Ejercicio breve: Reproduzca el fragmento del texto sobre el acoso escolar que comienza con "Hace ahora cuatro" y continúa hasta "hasta el infinito.", reemplazando "permisividad" por "tolerancia".

Nunca antes un suicidio por ‘bullying’ había causado semejante revuelo, un escándalo tan perdurable y profundo


Pintadas en el colegio Irlandesas de Loreto pidiendo justicia para Sandra.
PACO PUENTES


Hace ahora cuatro años publiqué en estas mismas páginas un artículo sobre acoso escolar titulado Porque lo permitimos. No era el primer texto que escribía sobre el tema, que siempre me ha horrorizado de manera especial. El bullying en la infancia y la adolescencia es un infierno clamoroso y cercano, una tortura cotidiana de cuya existencia todos somos conscientes, aunque, no entiendo por qué, parece que preferimos ignorarla. Precisamente por eso perdura: porque lo permitimos. Y el caso de Sandra, la niña sevillana de 14 años que se ha suicidado tras ser sometida por otras tres chicas a un largo tormento, demuestra dicha permisividad: ese colegio de las Irlandesas de Loreto que no activa los protocolos y que mientras escribo esto aún no ha asumido de modo suficiente la responsabilidad, esas redes que nadie controla y que multiplican el suplicio de las víctimas hasta el infinito.

Datos proporcionados:

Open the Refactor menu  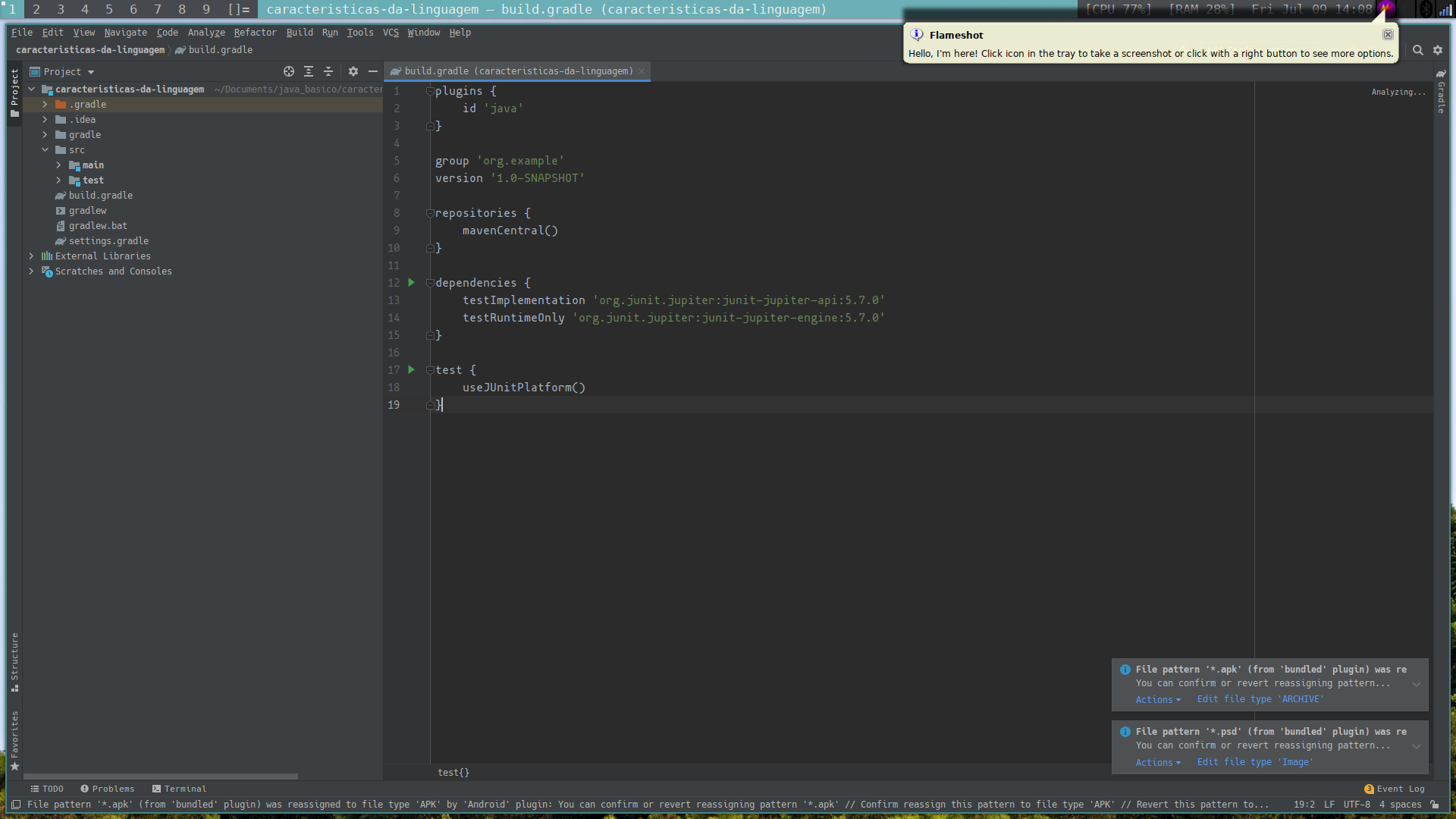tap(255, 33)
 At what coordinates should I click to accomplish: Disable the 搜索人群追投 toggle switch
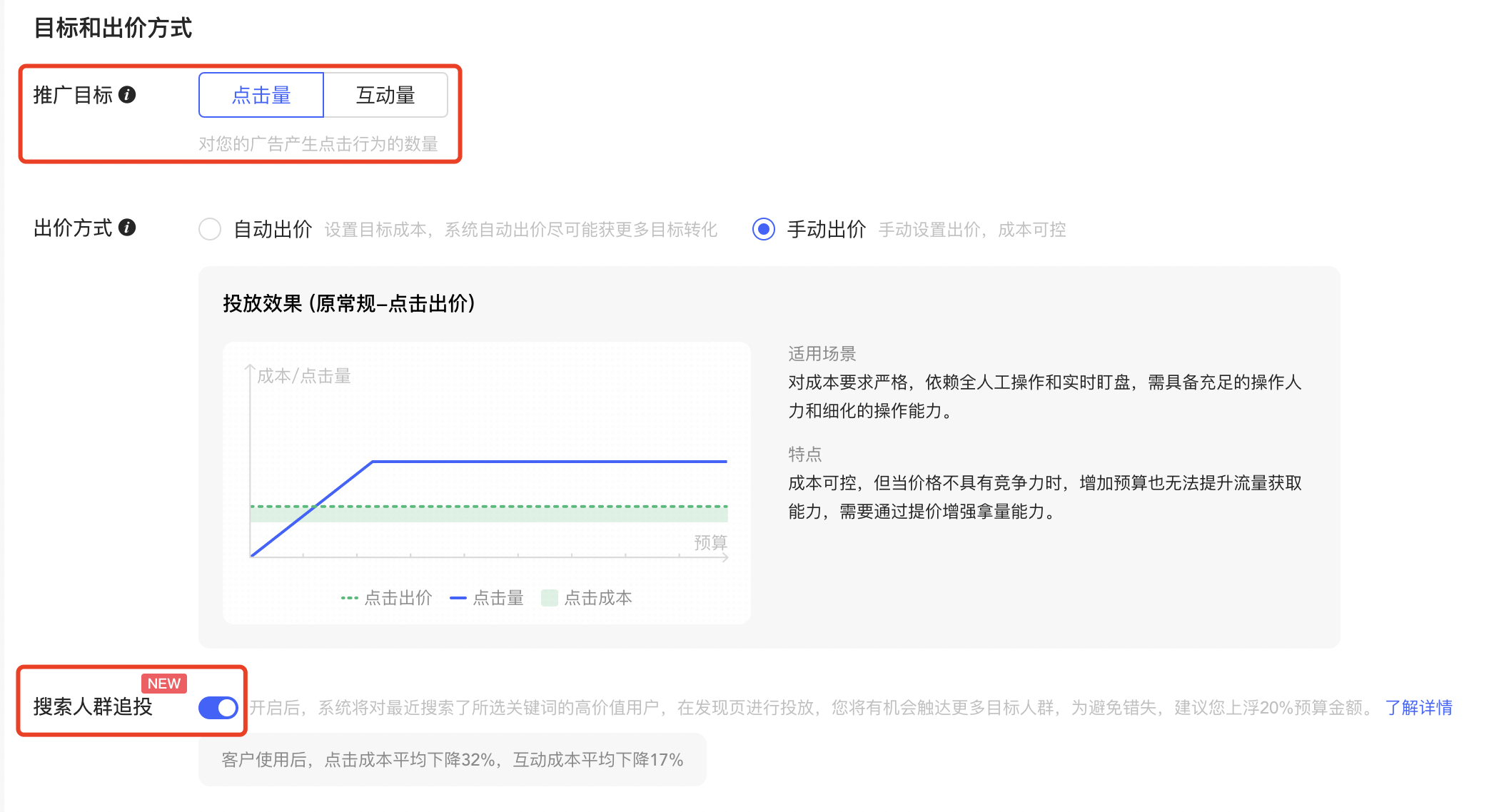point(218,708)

Solución:
Hace ahora cuatro años publiqué en estas mismas páginas un artículo sobre acoso escolar titulado Porque lo permitimos. No era el primer texto que escribía sobre el tema, que siempre me ha horrorizado de manera especial. El bullying en la infancia y la adolescencia es un infierno clamoroso y cercano, una tortura cotidiana de cuya existencia todos somos conscientes, aunque, no entiendo por qué, parece que preferimos ignorarla. Precisamente por eso perdura: porque lo permitimos. Y el caso de Sandra, la niña sevillana de 14 años que se ha suicidado tras ser sometida por otras tres chicas a un largo tormento, demuestra dicha tolerancia: ese colegio de las Irlandesas de Loreto que no activa los protocolos y que mientras escribo esto aún no ha asumido de modo suficiente la responsabilidad, esas redes que nadie controla y que multiplican el suplicio de las víctimas hasta el infinito.